Czech 'Noblewomen' and a Final Twist in the Tale of Intrigue-filled Buffets near Plzeň

Updated: Apr 15, 2021

Every Picture Tells a Story (Don't it?) 19 - Steam and Iron Curtain don't Mix, part VI

Photo: I have searched through piles of old FTs, press releases and assorted journalistic detritus to find a far better shot than this of a "Nobelwoman' at Plzeň - alas, all in vain. So this rather mediocre print is all I have to show for the eight days in Czechoslovakia on this trip. I think it too must be in Plzeň, and shows a 475.1 Šlechtična departing, possibly on a working to České Budějovice (better known, perhaps, as Budweiss) in southern Bohemia.


[Note: this is a continuation of part V, published on March 25. If you haven't read that, you will not understand the main point of this piece.]


Wednesday, January 02, 1974 – Prague, Hlavní Station

My train pulled into Prague at some awful hour, and I must have stumbled out to find a buffet for some tea and eats.

Now those of you who've read this tale from the beginning might be musing: I thought your purpose in coming here to photograph steam locomotives, especially those big blue express engines? OK, we've followed you around Bohemia, Moravia and into Slovakia, but apart from being detained by border guards, trying to twirl old Mrs Mlynárova around a Bratislava dance floor, charm her daughter while avoiding the wrath of her son-in-law, meeting some soldier for a furtive conversation on a station platform and eaten fried carp, well, … you haven't really done that much, have you? And it's now your fifth day in the country. When are you going to get on with it?


You'll be impressed to know that it was that Wednesday morning in Prague that exactly the same thoughts began entering my head. I only had three full days left in the country, and so far I'd barely risked getting my camera out. It was time for a new approach, and I tried what you might call the route 1 method: Somehow I found the Czechoslovak Railways HQ and manage to ask permission to take photos.

I was assigned a lady guide, and taken to what I assumed to be a main locomotive depot. It was a step forward, but there was only one steam loco, a freight engine, on shed. Still, the guide had been pleasant enough, and I'd learned that Czechs in uniform weren't all waiting to lock me up for revealing a camera. I was encouraged. However, I failed to procure any paper permit saying I could take photos: and that was a major omission.


Whatever, I was in essence too late: Prague was largely devoid of steam, and I had to move on. The main hope now appeared to be Plzeň, where I'd first arrived four days earlier.


I forget how it happened, perhaps I met them on the train, but that night I ended up with a bunch of Czech students in their hostel, where I spent the following three nights. The next day, emboldened by my 'official success' in Prague, I sought out the local railway HQ for some sort of official photographic permit.

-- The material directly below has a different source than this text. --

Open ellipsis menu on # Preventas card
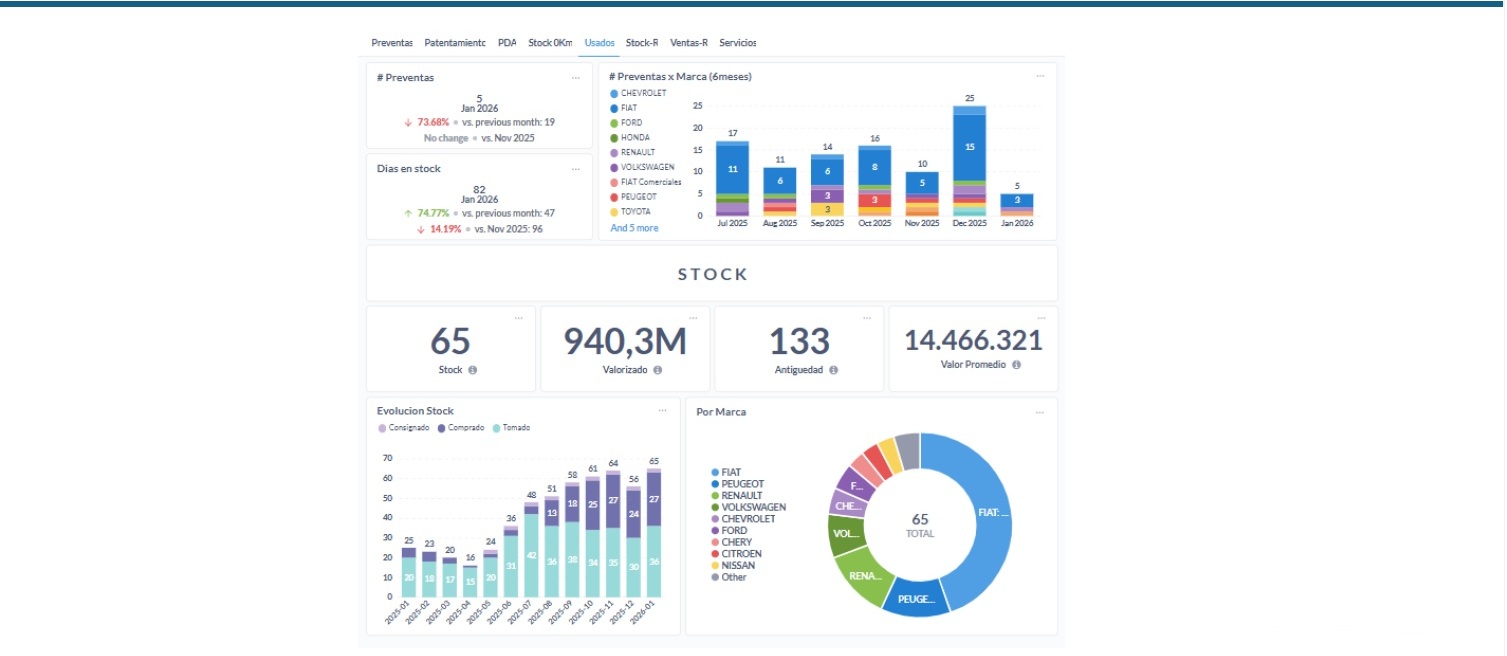This screenshot has height=656, width=1507. pyautogui.click(x=575, y=77)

“Oh, it's alright. You don't need any permit to photograph trains,” the man behind the desk said, after negotiating several offices in my quest. “Just go ahead.”

Really? That's fine then, and I went back to Plzeň station feeling much better. Indeed, as I arrived a freight train was pulling in, headed by one of their ubiquitous 556 class steam locos. I went forward, camera in hand, ready to get to work. It was then that I noticed the consist: it was a train of tanks.

Of course, I rapidly feigned a lack of interest, and put the camera out of sight. Then another realisation hit me; how could I have been so stupid? If the police or military pull me in, any protestation that the railway HQ had said no permit was required would fall on deaf ears. Where was my proof? And even if they believed me, military security would surely overrule railway operations.

It was definitely one of the problems with Plzeň: the military, or military looking types, seemed everywhere. Logical, really – western Bohemia jutted out into West Germany, and historically, this was sensitive, strategic territory. Should the Cold War ever turn hot, Plzeň would be a major logistics centre.

Still, I couldn't leave Czechoslovakia empty handed, and I began to take the odd photo on the station, mostly of passenger workings, later photographing from a bridge outside the station, balancing the camera on the parapet and guessing the shot without looking through the viewfinder, all in an attempt to avoid attracting attention.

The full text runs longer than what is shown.